Mulheres não são mortas de repente. Tudo começa com uma agressão verbal, um “empurrãozinho de nada”, um tapa – atos frequentemente seguidos de um pedido de desculpas e de juras de que não mais se repetirão. E não são poucos os casais que se enquadram nesse perfil. Estudos da Organização Mundial da Saúde (OMS) estimam em até 52% o percentual de mulheres que foram agredidas fisicamente pelo parceiro em algum momento de suas vidas. No Brasil, as pesquisas indicam que cinco mulheres são espancadas a cada 2 minutos. Em mais de 80% dos casos, o autor da agressão é o parceiro ou um ex-parceiro da vítima.

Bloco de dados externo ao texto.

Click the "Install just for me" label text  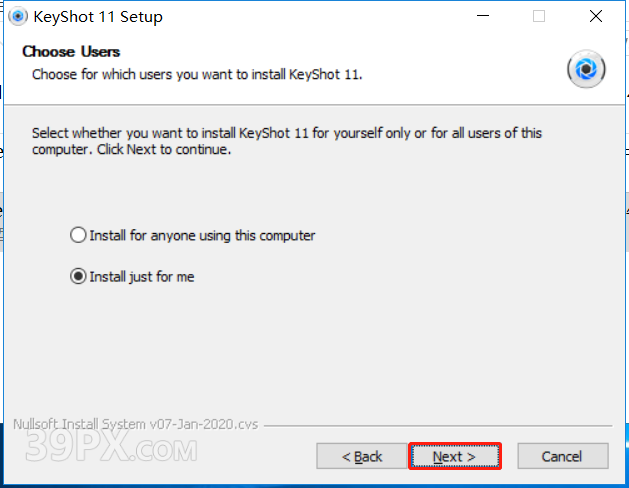(142, 277)
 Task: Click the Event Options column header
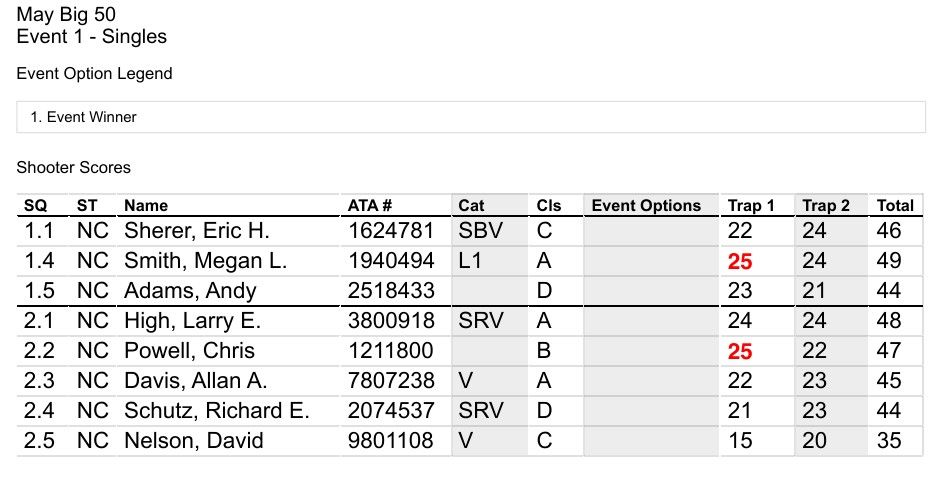[x=646, y=206]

No Brasil, as pesquisas indicam que

cinco mulheres são espancadas a cada 2 minutos 

Mas, apesar de representar um quadro assustador, a violência doméstica contra a mulher continua sendo uma espécie de assunto-tabu. Todos sabem que existe, mas há sempre um certo pudor em abordar o tema abertamente. Para se ter uma ideia, um levantamento do Instituto de Pesquisas Aplicadas (Ipea) –  Tolerância social à violência contra as mulheres  – aponta que 63% dos entrevistados concordam, total ou parcialmente, que “casos de violência dentro de casa devem ser discutidos somente entre os membros da família”. E 89% concordam que “a roupa suja deve ser lavada em casa”, ao passo que 82% consideram que “em briga de marido e mulher não se mete a colher”.

Jéssica, a moça de Vitória da Conquista, foi espancada até a morte pelo namorado. A julgar pelas estatísticas, a última surra pode não ter sido a primeira. Teria ela pedido ajuda antes? Alguém da sua rede de relações teria lhe alertado para os riscos que ela estava correndo? Ou ninguém quis ver possíveis sinais de risco naquele relacionamento?

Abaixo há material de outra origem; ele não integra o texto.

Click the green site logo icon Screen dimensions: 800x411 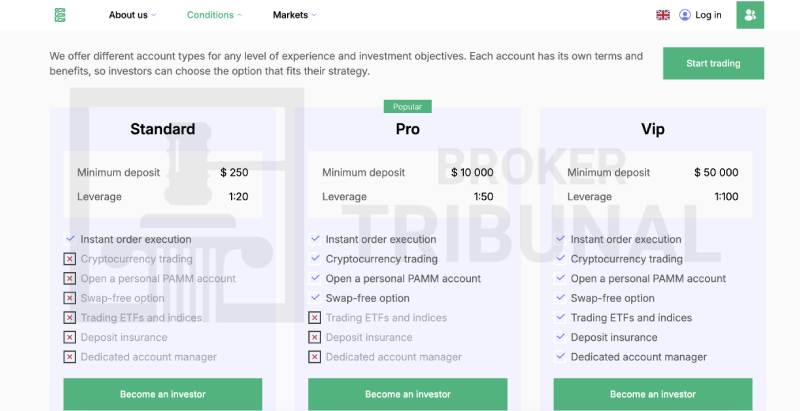[59, 15]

Sandra, a professora morta a tiros em Salvador, aparentemente vivia bem com o major Valdiógenes. Mas, ao que tudo indica, ele nutria por ela um ciúme doentio. Senão, como explicar que tenha instalado uma ferramenta para monitorar suas conversas no WhatsApp?

Os dois dramas têm particularidades que os tornam tão diferentes e, ao mesmo tempo, tão similares entre si. Mas um  aspecto não pode ser desprezado: o anacronismo da tese preliminar da defesa, calçada no mais perverso machismo. Em tempos de WhatsApp, ressuscitar o embolorado argumento do crime cometido sob violenta emoção (no caso da professora, para lavar a honra) representa um retrocesso.

Ademais, na passionalidade, existe o fator imponderável, a surpresa, a não premeditação. O que existe de passional no ato de espancar até a morte uma mulher que leva no ventre um filho indesejado? E onde está a paixão cega na ação de entrar armado numa escola e atirar, uma, duas, três vezes numa mulher indefesa?

De volta ao começo, nunca é demais lembrar que “quem ama, não mata”. Muito pelo contrário, como diz a canção, “quando a gente ama, é claro que a gente cuida”.